Quando Patrícia Medici, 47 anos, ainda se dedicava às aulas do curso de engenharia florestal na Escola Superior de Agricultura Luiz de Queiroz da Universidade de São Paulo (Esalq-USP), no início da década de 1990, a anta brasileira já integrava a lista de animais ameaçados de extinção da International Union for Conservation of Nature (IUCN), organização sediada na Suíça, criada em 1948 com o objetivo de examinar o impacto da atividade humana sobre a natureza e que hoje apoia pesquisas científicas e administra projetos relacionados à conservação do meio ambiente.

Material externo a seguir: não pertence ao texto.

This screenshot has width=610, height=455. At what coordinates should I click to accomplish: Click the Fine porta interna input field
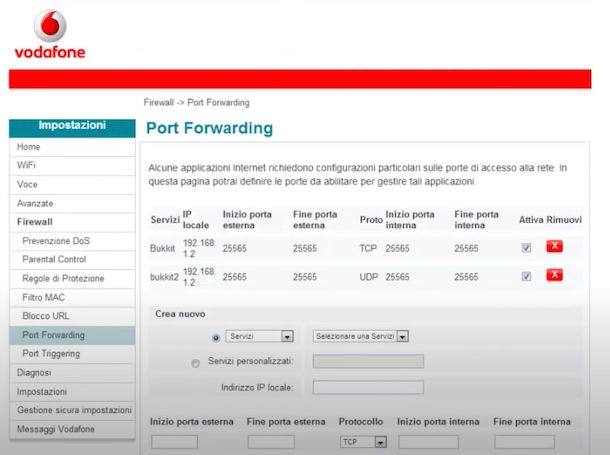(x=524, y=441)
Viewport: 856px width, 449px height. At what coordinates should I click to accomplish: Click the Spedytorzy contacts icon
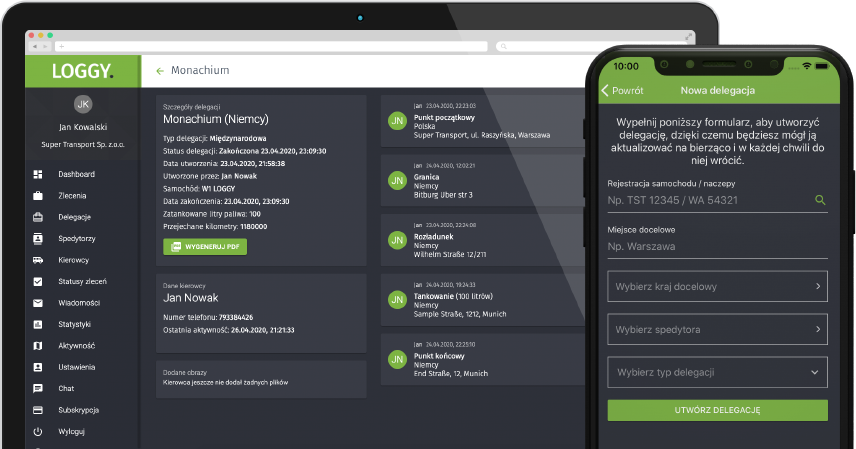[x=38, y=239]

“Naquela época a anta era um animal pouquíssimo pesquisado. Não havia, por exemplo, informações sobre suas características biológicas e tampouco sobre seus hábitos”, lembra Medici. Nascida em São Caetano do Sul, na Grande São Paulo, a cientista começou a se dedicar às ações de conservação em 1992 quando, sob a liderança dos pesquisadores Cláudio Pádua e Suzana Pádua, e com outros sete estudantes de diferentes instituições, fundou o Instituto de Pesquisas Ecológicas (IPÊ). Em comum, o desejo de salvar espécies ameaçadas de extinção. “Começamos investigando o mico-leão-preto, que também figurava na lista da IUCN”, recorda.

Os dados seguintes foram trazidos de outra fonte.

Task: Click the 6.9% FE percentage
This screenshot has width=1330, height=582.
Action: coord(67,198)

Antes de pesquisar a anta em seu doutorado, concluído em 2010 pela Universidade de Kent, na Inglaterra, Medici passou cinco anos observando o mamífero no Parque Estadual Morro do Diabo, na região oeste do estado de São Paulo. “No início, não sabíamos sequer como capturá-las e anestesiá-las”, relembra.
Herbívora, com metade da dieta baseada em frutos, a anta engole-os praticamente inteiros, mastigando apenas a polpa, o que faz com que as sementes passem quase intactas pelo trato digestivo do animal. Ao final do processo, estão prontas para germinar. “Uma mata sem anta torna-se pouco diversa. Por isso ela é conhecida como a jardineira da floresta”, brinca. Outra peculiaridade desses mamíferos de corpo robusto e grande porte: em seu hábitat, são capazes de percorrer grandes distâncias, chegando a circular, em um único dia, por um raio de até 15 quilômetros.

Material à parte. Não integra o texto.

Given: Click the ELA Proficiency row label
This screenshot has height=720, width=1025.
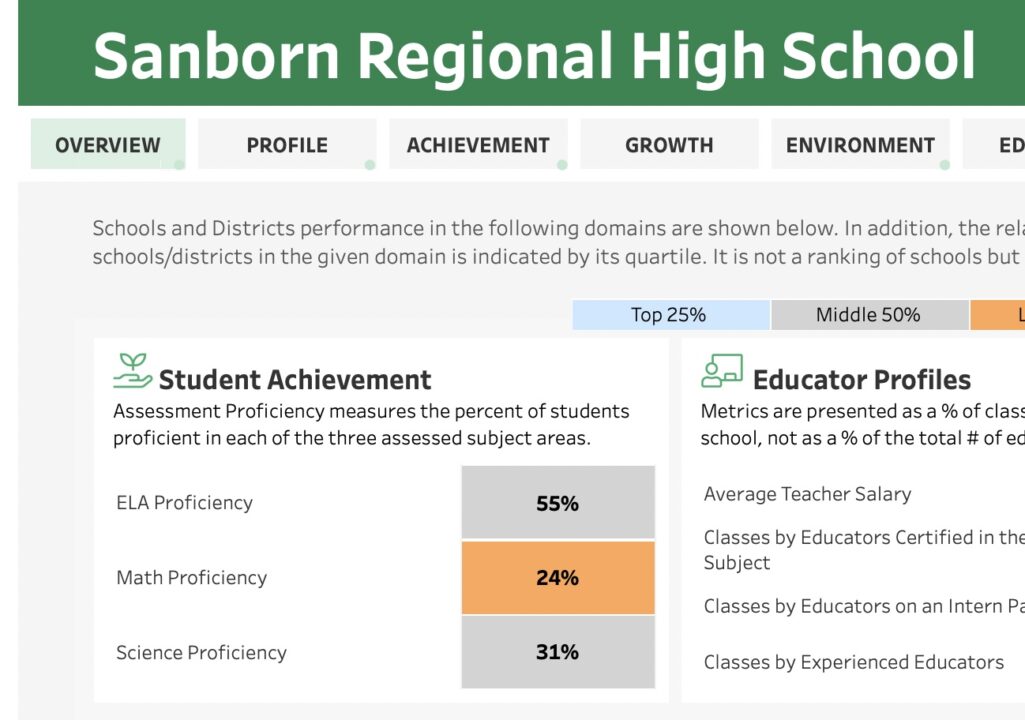Looking at the screenshot, I should pos(185,503).
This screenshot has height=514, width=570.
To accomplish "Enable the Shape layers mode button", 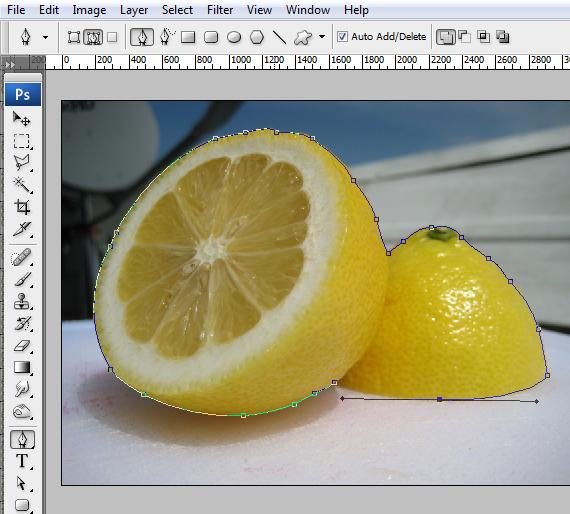I will [x=74, y=37].
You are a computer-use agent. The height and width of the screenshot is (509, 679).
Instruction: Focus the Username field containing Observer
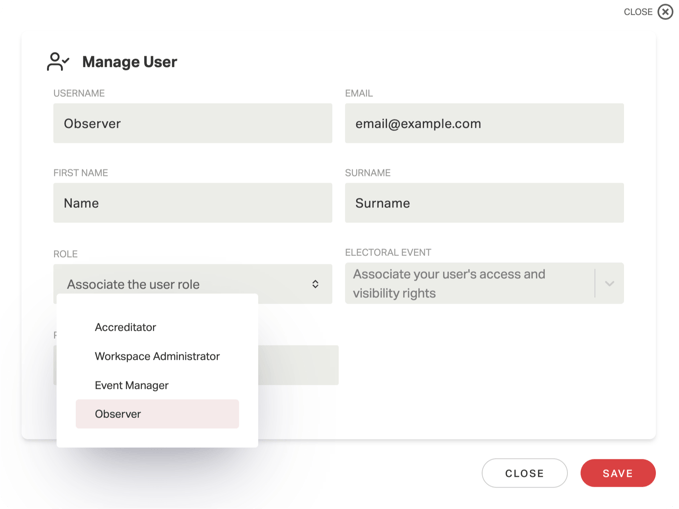pos(193,123)
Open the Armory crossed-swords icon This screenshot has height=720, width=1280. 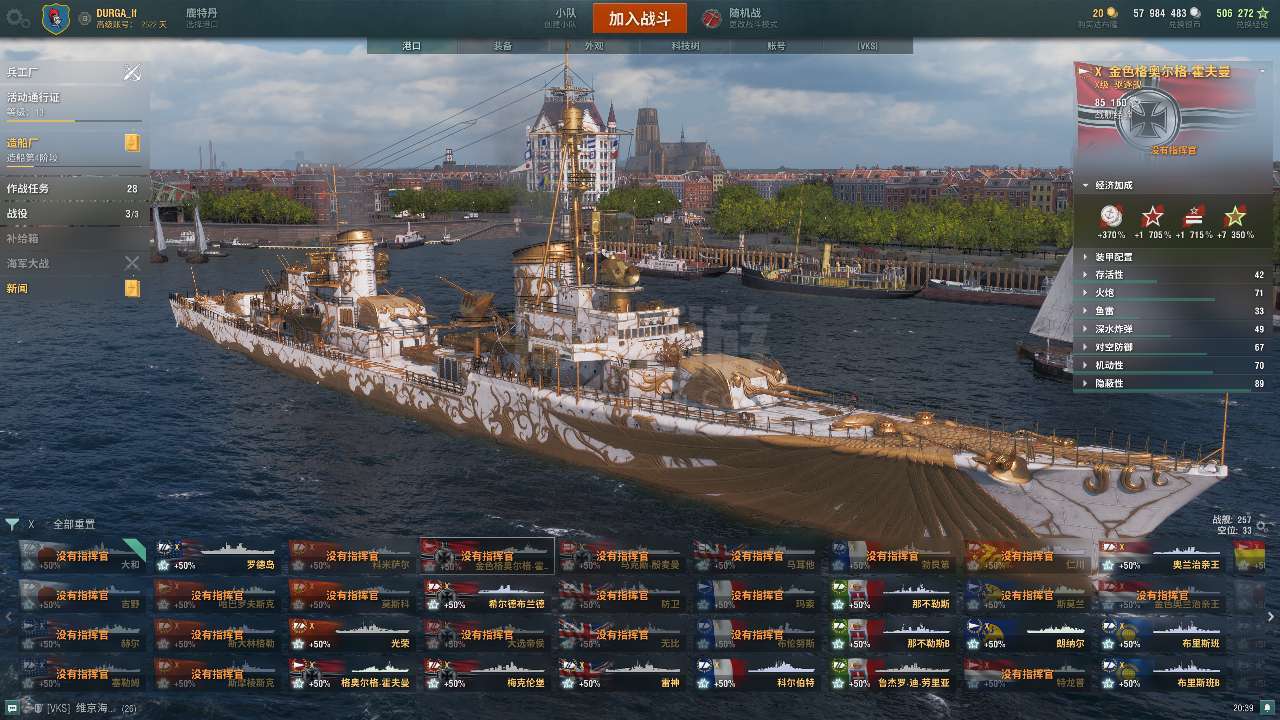(x=132, y=73)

Divididas em quatro espécies, as antas estão presentes em 23 países da América do Sul, América Central e Ásia. A anta brasileira, considerada o maior mamífero terrestre do continente sul-americano, habita quatro biomas nacionais: Cerrado, Mata Atlântica, Amazônia e Pantanal. Com exceção deste último, que praticamente não oferece riscos à sua sobrevivência, nas demais áreas o animal sofre com a caça; a contaminação por agrotóxicos, em regiões próximas a áreas de plantio; o isolamento em matas fragmentadas e com pouca diversidade; e o atropelamento em rodovias.
Desde 2000, Medici preside o Grupo de Especialistas em Antas da Comissão de Sobrevivência de Espécies da IUCN, rede composta por 130 conservacionistas de vários países. Se ainda não foi possível retirar a anta da lista de espécies ameaçadas, as mais de duas décadas dedicadas ao estudo e conservação do mamífero renderam à pesquisadora nove prêmios. O mais recente, entregue em junho, em Washington D.C., nos Estados Unidos, foi o Buffett Award for Leadership in Conservation. Concedida anualmente a profissionais dos continentes africano e sul-americano pela National Geographic Society, a homenagem reconhece o empenho de cientistas na conservação da vida selvagem e consiste em uma doação de US$ 25 mil para cada um dos projetos vencedores. “Recebi o prêmio como uma oportunidade de divulgação do nosso trabalho de preservação, que pode servir de modelo e ser adotado por outros países”, conclui.